Let us recollect the information on inflation quoted by RBI in its communication dated August 6, 2020, as part of minutes of the Monetary Policy Committee (MPC) which is crystal clear with the ugly rise of inflation with its demonic effects on the Indian economy coupled with the pandemic at its worst effects on the society.
I am exactly quoting the statements of RBI as under:
“The National Statistical Office (NSO) released data on headline CPI for the month of June 2020 on July 13, 2020, along with imputed back prints of the index for April and May 2020. This resulted in a sharp upward revision of food inflation for the month of April and May. During Q1:2020-21 food inflation moderated from 10.5 percent in April to 7.3 percent in June 2020.
Meanwhile, fuel inflation edged up as international kerosene and LPG prices firmed up.
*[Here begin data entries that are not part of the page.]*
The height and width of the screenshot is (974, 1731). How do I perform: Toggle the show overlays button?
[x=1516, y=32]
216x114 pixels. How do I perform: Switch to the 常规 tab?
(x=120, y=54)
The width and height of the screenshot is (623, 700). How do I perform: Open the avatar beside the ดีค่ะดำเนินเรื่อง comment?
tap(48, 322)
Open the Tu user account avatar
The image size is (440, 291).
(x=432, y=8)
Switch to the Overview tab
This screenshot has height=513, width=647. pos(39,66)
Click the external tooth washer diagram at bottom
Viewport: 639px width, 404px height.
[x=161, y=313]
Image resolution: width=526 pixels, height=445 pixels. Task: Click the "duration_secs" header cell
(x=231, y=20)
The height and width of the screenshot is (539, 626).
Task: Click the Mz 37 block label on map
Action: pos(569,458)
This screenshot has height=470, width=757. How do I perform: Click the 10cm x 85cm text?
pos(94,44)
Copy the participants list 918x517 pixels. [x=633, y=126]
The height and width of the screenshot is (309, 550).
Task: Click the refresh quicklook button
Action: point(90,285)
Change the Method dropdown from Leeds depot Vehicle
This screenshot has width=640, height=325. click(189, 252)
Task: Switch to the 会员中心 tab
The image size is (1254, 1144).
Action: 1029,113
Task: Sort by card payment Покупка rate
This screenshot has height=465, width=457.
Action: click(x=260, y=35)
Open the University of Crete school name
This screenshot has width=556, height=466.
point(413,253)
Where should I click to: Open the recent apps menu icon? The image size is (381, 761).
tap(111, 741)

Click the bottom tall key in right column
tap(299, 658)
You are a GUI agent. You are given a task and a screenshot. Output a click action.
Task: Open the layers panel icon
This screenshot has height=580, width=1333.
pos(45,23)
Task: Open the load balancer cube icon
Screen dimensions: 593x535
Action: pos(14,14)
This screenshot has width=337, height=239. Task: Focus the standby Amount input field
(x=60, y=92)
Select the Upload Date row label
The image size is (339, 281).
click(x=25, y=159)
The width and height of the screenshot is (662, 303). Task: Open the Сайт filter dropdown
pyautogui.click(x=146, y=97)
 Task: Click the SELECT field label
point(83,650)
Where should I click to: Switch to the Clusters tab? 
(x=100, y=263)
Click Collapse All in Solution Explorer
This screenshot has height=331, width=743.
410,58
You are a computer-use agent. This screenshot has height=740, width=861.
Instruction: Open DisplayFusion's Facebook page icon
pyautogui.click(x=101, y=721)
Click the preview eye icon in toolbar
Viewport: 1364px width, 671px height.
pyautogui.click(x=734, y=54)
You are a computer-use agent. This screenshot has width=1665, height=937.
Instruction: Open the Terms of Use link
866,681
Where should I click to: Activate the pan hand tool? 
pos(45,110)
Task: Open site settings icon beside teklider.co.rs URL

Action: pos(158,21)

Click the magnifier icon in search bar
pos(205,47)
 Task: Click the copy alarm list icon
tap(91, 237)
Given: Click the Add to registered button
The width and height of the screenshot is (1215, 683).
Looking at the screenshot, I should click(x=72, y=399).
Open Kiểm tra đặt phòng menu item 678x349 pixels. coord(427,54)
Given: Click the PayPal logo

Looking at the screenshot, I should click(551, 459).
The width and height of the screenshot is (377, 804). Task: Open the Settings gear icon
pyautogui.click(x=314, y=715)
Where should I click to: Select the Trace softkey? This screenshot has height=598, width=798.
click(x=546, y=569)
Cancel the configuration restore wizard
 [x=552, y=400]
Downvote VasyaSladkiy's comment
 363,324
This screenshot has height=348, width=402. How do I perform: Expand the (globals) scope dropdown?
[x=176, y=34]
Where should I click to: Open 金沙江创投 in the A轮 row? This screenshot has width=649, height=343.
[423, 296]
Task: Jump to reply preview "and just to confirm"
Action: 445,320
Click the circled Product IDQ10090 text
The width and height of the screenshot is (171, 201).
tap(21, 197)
Inflation excluding food and fuel was at 5.4 percent in June, reflecting a spike in prices across most sub-groups. Inflation in transport and communication, personal care and effects, pan-tobacco, and education registered significant increases in June. Headline CPI inflation, which was at 5.8 percent in March 2020 was placed at 6.1 percent in the provisional estimates for June 2020”.
Anyone with common sense would have felt the price of vegetables which skyrocketed during the last two quarters and most of them non-available due to constraints related to the movement of goods among states, failure of markets to function and the epidemic fear among the masses.
RBI has reassured us that MPC decided to pause and remain vigilant and try to support the revival of the economy.
How about the recovery signs? Is there any progressive tilt towards encouraging movements that would reassure our sentiments?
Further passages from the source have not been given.